Co-developed-by: Konstantin Evtushenko <koevtushenko@...dex.com>
Signed-off-by: Konstantin Evtushenko <koevtushenko@...dex.com>
Signed-off-by: Sergey Bashirov <sergeybashirov@...il.com>
---
Changes in v2:
- Drop the len argument in *_decode_layoutupdate()

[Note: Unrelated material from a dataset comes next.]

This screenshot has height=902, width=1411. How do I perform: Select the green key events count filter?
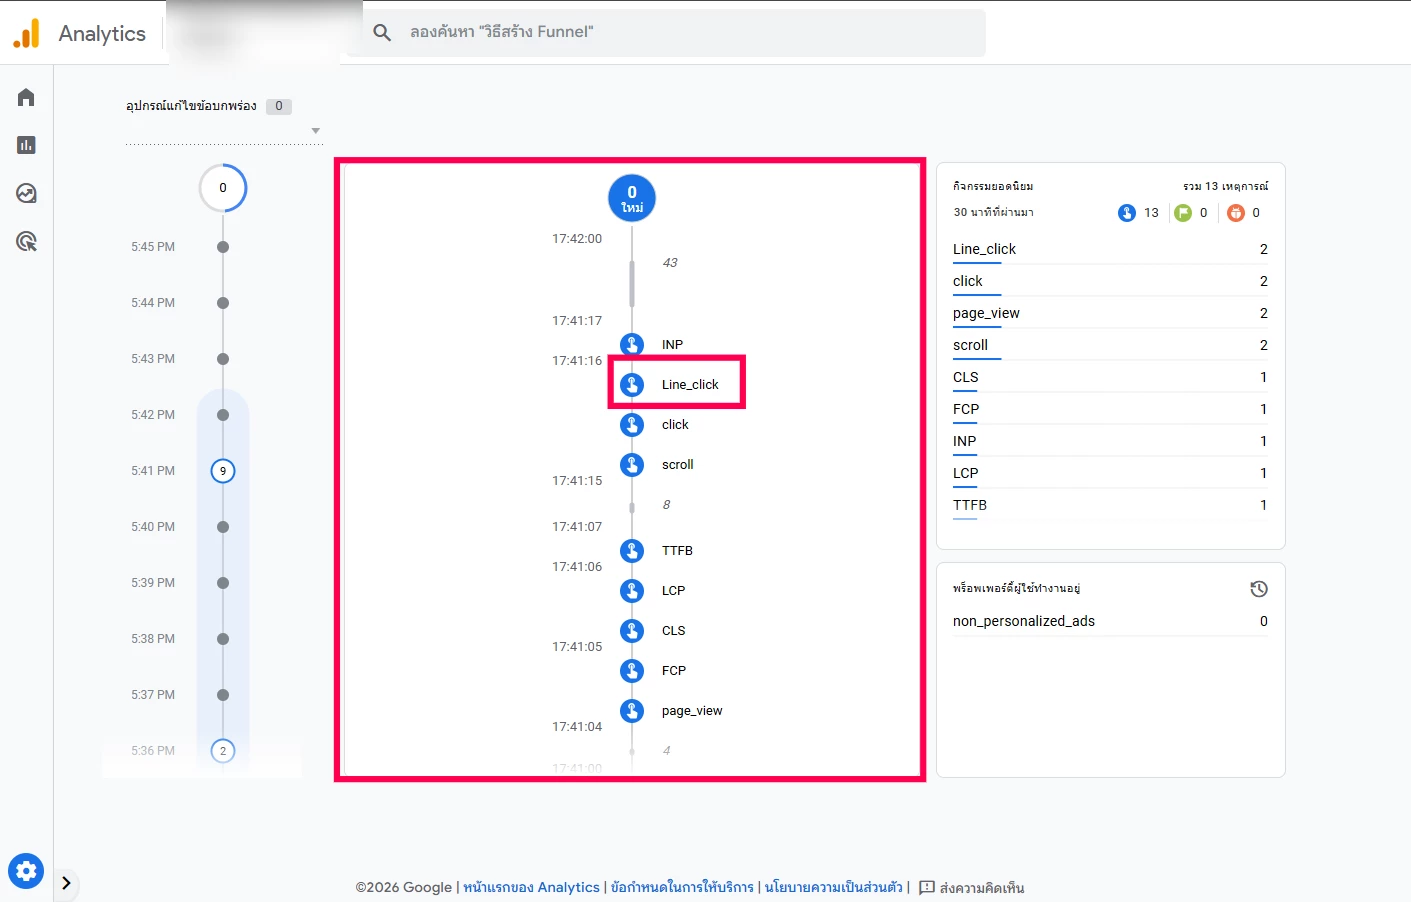tap(1191, 213)
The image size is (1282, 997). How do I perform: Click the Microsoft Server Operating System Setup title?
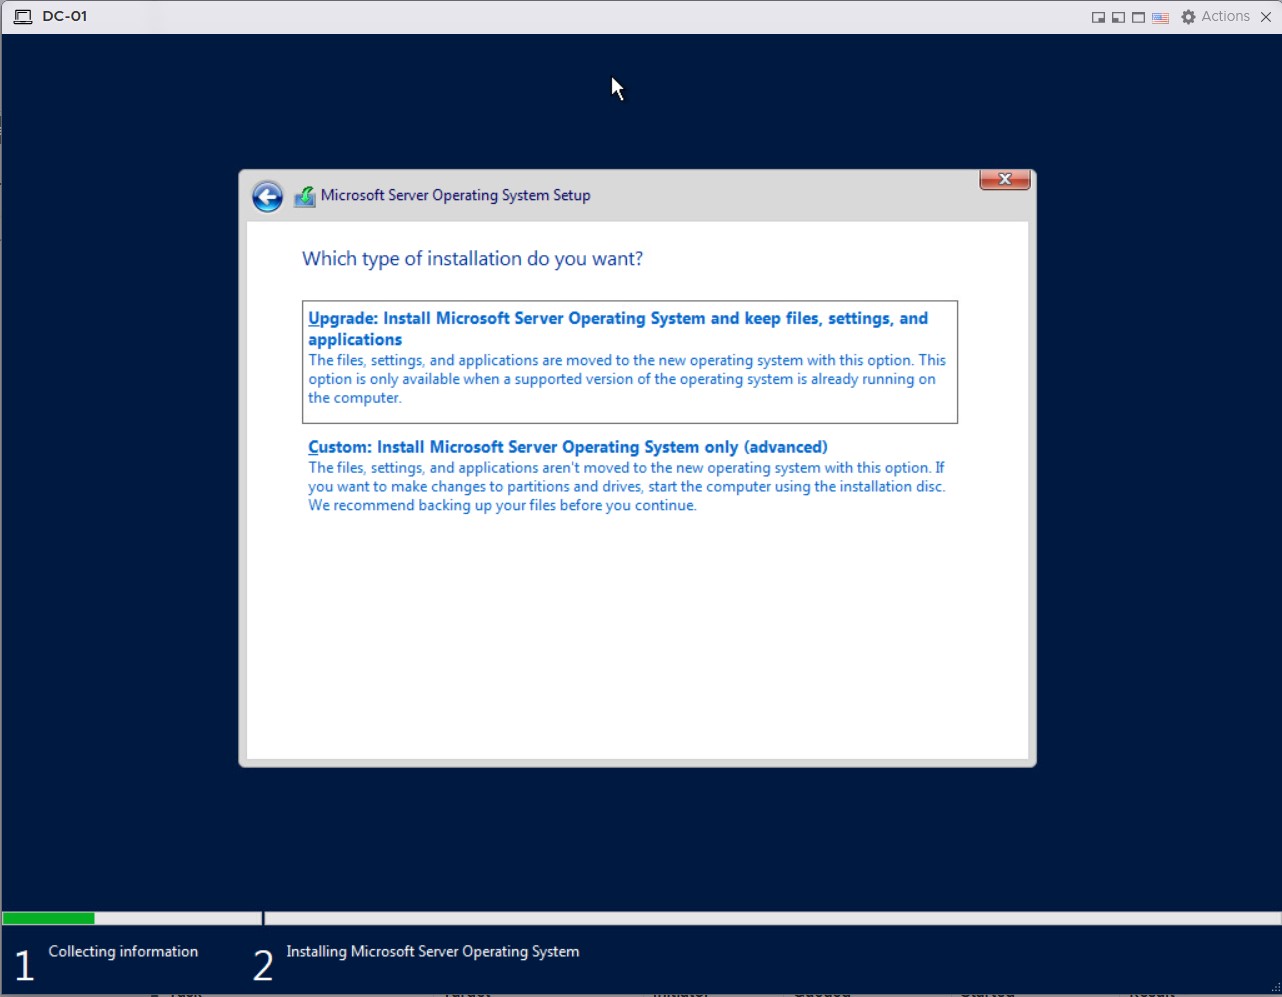pyautogui.click(x=455, y=196)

- Remove lc_up_len field from nfsd4_layoutcommit structure
- Fix code formatting
fs/nfsd/blocklayout.c | 8 ++--
fs/nfsd/blocklayoutxdr.c | 89 +++++++++++++++++++++++++++++-----------
fs/nfsd/blocklayoutxdr.h | 8 ++--
fs/nfsd/nfs4xdr.c | 11 +++--
fs/nfsd/xdr4.h | 3 +-
5 files changed, 78 insertions(+), 41 deletions(-)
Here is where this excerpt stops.